We haven't had any negative feedback; I'll tell you that much. When you have [ads depicting] gay kids, or gay-identified kids, on buses here in Newark, you might think, "Oh, my God; they're going to draw mustaches on them, or they're going to write fag across it," or something. We have had none of that, knock on wood. Even the city has just been really, really helpful, and behind us, and things like that.
Yeah. Cory Booker, the mayor, was there. And I think that he has been a very vocal kind of ally -- not just around HIV, but definitely around LGBT [lesbian, gay, bisexual and transgender] issues. And I think that that really sends a message to the people of Newark.
And you know, I think that's what it takes. I think if your city officials don't buy into a program, or are at least out there recognizing that there is a -- I don't want to say that there is a problem, but -- there is an epidemic ... Once they come out and say, "We're going to address it," or, "We're going to do something," or, "We're going to help this agency fight that battle," half the battle is almost won, you know what I mean? So we're very, very, very lucky. We've had progressive mayors. And now we've got the LGBT Commission, of which I'm a commissioner, as well.

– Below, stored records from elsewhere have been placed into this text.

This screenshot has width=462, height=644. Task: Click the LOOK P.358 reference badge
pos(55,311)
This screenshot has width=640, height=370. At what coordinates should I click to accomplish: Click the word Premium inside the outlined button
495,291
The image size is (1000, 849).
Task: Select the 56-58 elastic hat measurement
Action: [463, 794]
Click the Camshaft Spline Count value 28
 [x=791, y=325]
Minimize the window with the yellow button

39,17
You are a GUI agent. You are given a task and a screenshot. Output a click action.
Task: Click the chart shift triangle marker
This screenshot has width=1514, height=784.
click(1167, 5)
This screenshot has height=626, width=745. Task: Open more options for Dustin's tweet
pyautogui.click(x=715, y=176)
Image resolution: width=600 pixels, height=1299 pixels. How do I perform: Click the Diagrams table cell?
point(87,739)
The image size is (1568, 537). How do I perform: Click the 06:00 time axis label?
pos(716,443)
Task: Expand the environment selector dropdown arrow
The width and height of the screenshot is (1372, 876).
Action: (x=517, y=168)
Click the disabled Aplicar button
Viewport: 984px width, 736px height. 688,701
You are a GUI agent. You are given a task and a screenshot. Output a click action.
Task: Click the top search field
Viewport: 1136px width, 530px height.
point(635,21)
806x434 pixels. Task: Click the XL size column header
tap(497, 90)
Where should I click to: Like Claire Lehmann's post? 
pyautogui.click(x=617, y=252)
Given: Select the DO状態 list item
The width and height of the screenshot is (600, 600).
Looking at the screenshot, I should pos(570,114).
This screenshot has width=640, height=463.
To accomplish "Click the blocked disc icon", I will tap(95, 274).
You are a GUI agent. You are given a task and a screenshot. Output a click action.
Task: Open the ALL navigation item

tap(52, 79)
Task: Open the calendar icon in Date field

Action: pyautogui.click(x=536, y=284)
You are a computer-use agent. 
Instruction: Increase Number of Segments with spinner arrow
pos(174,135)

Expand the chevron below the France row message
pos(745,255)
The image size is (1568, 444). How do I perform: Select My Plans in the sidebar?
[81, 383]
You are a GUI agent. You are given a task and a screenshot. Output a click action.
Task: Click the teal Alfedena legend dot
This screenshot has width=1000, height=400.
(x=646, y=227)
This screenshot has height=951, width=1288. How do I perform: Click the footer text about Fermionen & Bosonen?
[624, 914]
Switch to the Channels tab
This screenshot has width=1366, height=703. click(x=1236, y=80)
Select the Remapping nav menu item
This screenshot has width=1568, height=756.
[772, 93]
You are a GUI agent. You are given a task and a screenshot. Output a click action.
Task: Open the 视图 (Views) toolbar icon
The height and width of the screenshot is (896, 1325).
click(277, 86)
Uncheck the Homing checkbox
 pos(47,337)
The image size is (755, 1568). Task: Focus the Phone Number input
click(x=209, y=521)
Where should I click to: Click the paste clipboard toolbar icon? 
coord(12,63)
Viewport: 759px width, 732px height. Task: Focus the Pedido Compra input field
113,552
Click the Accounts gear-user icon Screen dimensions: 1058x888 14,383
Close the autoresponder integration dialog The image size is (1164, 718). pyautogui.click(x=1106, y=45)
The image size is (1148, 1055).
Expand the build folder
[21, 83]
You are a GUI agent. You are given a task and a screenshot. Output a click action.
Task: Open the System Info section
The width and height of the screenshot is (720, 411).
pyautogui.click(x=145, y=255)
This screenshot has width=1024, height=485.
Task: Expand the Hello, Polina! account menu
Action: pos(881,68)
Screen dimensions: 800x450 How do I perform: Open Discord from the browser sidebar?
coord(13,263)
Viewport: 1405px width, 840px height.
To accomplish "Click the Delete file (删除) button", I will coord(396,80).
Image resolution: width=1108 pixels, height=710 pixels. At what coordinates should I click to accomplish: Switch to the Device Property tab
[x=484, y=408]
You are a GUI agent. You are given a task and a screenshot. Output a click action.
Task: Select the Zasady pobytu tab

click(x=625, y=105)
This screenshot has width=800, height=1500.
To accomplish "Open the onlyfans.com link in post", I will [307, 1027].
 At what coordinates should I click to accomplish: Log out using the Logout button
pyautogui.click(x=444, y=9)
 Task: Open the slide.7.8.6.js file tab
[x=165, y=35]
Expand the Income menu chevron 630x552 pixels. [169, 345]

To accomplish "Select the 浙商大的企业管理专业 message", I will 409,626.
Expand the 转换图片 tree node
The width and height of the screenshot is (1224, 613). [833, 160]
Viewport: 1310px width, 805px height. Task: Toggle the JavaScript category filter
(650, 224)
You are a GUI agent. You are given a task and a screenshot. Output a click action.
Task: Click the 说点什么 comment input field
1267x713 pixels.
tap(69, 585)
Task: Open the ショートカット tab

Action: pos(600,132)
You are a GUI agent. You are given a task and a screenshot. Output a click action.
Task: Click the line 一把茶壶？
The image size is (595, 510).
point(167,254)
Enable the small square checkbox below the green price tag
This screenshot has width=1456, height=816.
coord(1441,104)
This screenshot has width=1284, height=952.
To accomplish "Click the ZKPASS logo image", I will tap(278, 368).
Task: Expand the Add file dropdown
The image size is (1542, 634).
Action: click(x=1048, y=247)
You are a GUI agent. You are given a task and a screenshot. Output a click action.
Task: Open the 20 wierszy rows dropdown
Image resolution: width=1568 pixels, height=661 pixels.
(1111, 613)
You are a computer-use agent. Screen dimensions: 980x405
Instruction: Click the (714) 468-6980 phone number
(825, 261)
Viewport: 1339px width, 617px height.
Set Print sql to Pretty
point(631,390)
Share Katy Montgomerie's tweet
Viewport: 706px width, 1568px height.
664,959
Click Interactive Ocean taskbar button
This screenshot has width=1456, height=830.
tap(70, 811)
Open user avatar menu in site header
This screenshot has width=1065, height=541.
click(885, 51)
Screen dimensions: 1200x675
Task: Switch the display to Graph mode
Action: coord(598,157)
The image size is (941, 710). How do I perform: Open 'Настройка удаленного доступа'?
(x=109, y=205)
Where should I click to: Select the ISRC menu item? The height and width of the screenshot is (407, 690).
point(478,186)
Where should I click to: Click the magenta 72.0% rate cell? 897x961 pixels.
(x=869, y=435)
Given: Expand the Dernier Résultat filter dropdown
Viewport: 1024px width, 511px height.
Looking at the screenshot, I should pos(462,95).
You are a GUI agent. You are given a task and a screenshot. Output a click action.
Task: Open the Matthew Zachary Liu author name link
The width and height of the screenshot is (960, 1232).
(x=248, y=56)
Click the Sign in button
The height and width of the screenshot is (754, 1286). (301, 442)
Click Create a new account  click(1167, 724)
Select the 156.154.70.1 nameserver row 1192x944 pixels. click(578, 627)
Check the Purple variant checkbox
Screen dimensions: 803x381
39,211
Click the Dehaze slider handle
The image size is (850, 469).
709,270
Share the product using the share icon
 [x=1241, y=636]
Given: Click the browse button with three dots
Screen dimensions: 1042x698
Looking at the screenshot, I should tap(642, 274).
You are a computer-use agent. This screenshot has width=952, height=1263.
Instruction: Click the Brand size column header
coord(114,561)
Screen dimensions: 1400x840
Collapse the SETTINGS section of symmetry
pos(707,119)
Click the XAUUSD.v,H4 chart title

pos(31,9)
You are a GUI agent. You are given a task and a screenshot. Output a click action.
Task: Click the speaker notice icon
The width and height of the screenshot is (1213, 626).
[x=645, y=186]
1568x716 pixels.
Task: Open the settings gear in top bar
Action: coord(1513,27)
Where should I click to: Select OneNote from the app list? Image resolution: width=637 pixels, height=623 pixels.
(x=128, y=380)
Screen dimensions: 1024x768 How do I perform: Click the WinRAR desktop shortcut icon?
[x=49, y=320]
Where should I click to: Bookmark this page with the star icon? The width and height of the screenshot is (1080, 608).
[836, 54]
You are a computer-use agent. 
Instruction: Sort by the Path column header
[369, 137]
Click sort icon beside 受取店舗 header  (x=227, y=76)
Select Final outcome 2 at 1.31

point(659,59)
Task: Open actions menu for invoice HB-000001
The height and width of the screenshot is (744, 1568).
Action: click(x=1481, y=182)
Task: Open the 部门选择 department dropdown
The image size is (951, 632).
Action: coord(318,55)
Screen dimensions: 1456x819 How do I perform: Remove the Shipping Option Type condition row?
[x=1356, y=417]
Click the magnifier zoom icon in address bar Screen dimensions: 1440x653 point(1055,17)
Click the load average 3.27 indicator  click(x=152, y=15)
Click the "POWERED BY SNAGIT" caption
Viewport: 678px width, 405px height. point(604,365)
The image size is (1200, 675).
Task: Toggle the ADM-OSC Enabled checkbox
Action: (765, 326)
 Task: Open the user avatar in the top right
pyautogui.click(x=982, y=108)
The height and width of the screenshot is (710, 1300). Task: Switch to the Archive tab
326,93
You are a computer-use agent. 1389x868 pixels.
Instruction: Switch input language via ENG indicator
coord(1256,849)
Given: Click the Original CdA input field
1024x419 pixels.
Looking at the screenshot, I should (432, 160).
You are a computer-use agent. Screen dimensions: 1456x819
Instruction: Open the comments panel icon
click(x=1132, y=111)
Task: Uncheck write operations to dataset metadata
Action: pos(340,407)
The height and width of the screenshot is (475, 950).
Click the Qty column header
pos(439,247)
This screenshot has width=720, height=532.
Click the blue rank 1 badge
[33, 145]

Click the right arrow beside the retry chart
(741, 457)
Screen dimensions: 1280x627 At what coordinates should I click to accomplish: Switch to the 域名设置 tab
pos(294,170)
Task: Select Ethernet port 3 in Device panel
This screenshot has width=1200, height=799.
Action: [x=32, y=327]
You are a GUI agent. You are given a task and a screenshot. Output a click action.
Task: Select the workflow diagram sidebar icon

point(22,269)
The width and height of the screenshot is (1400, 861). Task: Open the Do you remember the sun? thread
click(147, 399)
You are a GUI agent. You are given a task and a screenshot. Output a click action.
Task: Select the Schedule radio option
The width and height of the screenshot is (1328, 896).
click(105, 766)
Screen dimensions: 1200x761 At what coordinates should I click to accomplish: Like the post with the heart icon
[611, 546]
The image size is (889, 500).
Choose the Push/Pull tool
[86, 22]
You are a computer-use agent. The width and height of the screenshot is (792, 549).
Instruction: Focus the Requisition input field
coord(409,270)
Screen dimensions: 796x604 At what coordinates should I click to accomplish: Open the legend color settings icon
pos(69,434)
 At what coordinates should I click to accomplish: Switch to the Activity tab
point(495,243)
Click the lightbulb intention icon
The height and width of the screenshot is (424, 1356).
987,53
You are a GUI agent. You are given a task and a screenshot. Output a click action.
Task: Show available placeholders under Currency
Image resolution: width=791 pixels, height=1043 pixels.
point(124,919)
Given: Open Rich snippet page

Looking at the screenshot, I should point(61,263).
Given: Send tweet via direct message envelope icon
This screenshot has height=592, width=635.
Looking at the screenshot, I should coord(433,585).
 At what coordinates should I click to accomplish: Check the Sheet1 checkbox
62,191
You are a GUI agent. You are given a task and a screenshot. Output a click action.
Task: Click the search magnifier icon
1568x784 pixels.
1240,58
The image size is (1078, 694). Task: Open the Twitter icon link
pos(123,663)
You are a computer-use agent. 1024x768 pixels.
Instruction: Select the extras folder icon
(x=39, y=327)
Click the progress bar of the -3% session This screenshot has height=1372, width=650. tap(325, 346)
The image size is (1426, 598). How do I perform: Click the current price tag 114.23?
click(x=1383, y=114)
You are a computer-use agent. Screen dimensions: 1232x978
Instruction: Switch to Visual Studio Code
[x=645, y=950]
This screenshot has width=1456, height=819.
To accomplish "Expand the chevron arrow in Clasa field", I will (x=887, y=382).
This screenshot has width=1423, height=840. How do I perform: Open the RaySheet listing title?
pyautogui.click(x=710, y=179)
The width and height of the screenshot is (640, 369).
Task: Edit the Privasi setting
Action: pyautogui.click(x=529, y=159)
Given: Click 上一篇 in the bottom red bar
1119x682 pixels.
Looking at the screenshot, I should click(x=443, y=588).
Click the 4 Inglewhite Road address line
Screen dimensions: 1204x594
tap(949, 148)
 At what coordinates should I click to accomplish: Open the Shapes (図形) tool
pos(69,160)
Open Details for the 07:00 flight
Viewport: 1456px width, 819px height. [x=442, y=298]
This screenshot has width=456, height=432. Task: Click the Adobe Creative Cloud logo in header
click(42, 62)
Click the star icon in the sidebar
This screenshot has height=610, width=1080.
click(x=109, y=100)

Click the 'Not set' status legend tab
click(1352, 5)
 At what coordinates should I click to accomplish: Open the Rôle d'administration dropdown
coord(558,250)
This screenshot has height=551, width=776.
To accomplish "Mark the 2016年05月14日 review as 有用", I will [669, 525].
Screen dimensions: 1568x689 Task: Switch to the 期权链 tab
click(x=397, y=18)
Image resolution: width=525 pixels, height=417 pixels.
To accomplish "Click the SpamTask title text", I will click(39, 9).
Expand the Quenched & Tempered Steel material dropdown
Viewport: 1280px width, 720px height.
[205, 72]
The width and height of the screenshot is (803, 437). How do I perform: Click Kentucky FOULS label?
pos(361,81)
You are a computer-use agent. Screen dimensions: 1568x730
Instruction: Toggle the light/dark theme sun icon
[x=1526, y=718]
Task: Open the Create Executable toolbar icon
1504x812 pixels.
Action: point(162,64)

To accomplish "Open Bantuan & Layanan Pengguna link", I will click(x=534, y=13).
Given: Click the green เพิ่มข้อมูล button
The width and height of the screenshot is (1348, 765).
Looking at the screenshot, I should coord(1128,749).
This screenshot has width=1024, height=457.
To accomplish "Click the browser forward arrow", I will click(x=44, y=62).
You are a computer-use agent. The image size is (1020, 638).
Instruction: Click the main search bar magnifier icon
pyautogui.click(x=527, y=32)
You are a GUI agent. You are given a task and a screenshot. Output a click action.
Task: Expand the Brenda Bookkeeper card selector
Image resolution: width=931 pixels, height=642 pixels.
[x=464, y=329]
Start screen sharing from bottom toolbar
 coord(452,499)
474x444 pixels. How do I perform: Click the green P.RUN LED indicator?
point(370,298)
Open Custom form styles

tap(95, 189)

Can you tell us about that?
Well, certainly, I can. Actually, Councilman Ron Rice Jr. -- Ronald Rice -- when he was elected to the city council, he met with some of us and he said, "You know, we are going to have a commission." He said, "I'm going to do everything I can." This is also after Cory Booker already had recognized our community as a unique community. I don't want to say that he hadn't done anything. He and his office, with Bari Mattes - those people have done a lot, especially for gay young people. They're trying to bring in the Hetrick-Martin Institute and afterschool programs.
But Councilman Rice said, "We're going to take this one step further," and lo and behold, he addressed the city council and put forth this commission. And last year, we actually got a little charter from the city. Now, we haven't gotten any money from the city, which other cities have, but a lot of cities don't have LGBT commissions. So we're not a governing body, but we are in an advisory capacity. And I think, with the help of our community, we're going to make some noise around here. We're already making some noise. It's a positive thing that's happening in Newark.
I wanted to go back to the Status Is Everything campaign. I thought one of the most powerful components was the affirming-ness of it all. You had YouTube clips, PSAs [public service announcements]; I mean, it was very, very affirmative. And I think that has been lacking in some of the prevention campaigns that we have seen. I don't know if you remember the one in Philadelphia maybe four or five years ago. But it was where the black man was at the crosshairs of a gun. And they were saying how AIDS was like a bullet.
I do remember that.
You know, in an area where gun violence that summer -- there had been so many shootings in Philly. And I just think it shows a lack of cultural competency. But it also just shows a lack of sensitivity. And so that's what I thought was really interesting about your campaign: just how affirming it was.
Again, that's what our community told us they wanted. And when I say our community: We did focus groups with young people; we did focus groups with young people who were in the houses; who were not in the houses; we had a group of, shall I say, elder gentlemen -- my age, 55 and older, some mature guys; and a lot in between. And I think each one of those had maybe just a twinkling of the transgender community in each of them, as well.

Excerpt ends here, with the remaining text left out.